To do:
Identify and copy each line of the entries below that contains the word "page". Case counts.

---*---

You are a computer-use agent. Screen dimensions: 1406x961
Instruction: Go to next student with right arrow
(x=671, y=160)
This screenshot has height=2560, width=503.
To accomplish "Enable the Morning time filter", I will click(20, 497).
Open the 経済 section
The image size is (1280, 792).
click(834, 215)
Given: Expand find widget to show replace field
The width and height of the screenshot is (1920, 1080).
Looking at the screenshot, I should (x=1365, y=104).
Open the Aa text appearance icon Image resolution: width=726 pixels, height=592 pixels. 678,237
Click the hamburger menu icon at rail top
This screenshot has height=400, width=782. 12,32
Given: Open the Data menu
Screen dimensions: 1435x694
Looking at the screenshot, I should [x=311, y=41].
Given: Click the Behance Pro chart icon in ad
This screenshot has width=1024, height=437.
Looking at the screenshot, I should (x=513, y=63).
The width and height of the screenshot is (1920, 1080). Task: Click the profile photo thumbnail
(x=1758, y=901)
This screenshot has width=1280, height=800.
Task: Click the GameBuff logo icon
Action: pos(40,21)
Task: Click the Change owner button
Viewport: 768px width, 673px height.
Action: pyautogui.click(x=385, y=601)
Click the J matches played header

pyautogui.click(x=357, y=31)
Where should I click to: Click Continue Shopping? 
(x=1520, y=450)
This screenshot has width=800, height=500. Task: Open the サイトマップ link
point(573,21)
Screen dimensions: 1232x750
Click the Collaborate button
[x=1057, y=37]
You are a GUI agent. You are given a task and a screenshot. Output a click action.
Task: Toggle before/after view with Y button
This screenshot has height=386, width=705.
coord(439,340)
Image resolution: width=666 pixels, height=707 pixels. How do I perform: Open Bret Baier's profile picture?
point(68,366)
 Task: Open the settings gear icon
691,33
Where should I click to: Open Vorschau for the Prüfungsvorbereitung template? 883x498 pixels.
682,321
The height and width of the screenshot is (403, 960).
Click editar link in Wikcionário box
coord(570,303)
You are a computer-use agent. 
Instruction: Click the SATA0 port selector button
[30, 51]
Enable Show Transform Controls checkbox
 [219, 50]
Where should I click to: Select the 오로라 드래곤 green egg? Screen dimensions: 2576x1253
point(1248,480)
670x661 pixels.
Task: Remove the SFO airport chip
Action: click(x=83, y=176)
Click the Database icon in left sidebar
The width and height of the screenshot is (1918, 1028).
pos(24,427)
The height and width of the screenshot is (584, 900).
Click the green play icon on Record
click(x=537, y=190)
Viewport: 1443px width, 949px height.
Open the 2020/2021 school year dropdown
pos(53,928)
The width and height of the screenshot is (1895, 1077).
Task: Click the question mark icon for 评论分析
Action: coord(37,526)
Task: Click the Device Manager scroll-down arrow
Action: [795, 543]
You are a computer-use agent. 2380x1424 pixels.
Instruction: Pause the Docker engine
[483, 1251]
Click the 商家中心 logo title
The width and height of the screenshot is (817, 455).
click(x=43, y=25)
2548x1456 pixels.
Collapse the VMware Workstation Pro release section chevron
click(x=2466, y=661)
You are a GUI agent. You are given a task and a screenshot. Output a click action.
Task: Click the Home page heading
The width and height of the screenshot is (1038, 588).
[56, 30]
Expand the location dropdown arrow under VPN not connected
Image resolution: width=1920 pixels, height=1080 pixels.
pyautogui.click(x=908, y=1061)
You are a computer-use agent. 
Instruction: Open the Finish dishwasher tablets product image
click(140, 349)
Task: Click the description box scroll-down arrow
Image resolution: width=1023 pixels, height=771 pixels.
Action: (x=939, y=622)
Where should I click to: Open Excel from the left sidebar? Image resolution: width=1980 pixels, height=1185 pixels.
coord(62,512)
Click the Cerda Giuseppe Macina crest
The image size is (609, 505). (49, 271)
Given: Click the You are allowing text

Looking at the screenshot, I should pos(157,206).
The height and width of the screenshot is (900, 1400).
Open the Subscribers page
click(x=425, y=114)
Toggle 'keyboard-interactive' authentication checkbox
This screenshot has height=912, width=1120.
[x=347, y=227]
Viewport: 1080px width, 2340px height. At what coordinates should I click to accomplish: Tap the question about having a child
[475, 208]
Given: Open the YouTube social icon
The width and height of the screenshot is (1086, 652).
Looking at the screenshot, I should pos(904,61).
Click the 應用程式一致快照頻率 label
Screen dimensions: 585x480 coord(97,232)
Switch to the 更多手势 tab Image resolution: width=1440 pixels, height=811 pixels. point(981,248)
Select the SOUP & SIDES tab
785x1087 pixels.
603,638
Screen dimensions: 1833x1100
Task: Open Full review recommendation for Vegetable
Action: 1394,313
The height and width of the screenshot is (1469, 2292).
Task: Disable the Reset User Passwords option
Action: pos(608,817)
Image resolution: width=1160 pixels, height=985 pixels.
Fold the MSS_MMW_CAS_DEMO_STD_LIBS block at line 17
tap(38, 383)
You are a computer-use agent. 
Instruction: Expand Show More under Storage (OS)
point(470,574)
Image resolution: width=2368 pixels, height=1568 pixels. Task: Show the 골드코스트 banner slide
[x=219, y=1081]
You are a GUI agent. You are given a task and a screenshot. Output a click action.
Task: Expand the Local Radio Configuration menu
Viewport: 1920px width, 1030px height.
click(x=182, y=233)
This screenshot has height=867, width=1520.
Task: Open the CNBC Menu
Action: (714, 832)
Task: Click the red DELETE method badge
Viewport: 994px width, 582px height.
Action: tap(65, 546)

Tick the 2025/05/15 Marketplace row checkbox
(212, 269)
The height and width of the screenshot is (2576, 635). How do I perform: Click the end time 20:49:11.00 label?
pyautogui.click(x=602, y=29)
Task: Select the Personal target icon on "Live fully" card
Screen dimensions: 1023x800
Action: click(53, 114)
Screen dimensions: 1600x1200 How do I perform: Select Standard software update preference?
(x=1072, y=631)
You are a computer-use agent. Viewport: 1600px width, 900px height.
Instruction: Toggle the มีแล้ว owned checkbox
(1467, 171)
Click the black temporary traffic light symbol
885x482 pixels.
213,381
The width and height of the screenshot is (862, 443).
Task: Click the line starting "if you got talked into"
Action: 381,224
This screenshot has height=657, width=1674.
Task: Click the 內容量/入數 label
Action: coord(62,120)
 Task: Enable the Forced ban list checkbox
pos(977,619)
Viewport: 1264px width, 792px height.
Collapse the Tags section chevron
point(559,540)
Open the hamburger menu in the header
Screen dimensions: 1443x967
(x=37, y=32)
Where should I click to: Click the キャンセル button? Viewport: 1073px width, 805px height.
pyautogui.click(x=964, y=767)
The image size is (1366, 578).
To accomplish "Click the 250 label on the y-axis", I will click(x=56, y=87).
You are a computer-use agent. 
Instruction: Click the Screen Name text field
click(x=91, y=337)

---*---

Exercise result:
Task: Click the Home page heading
Open the Subscribers page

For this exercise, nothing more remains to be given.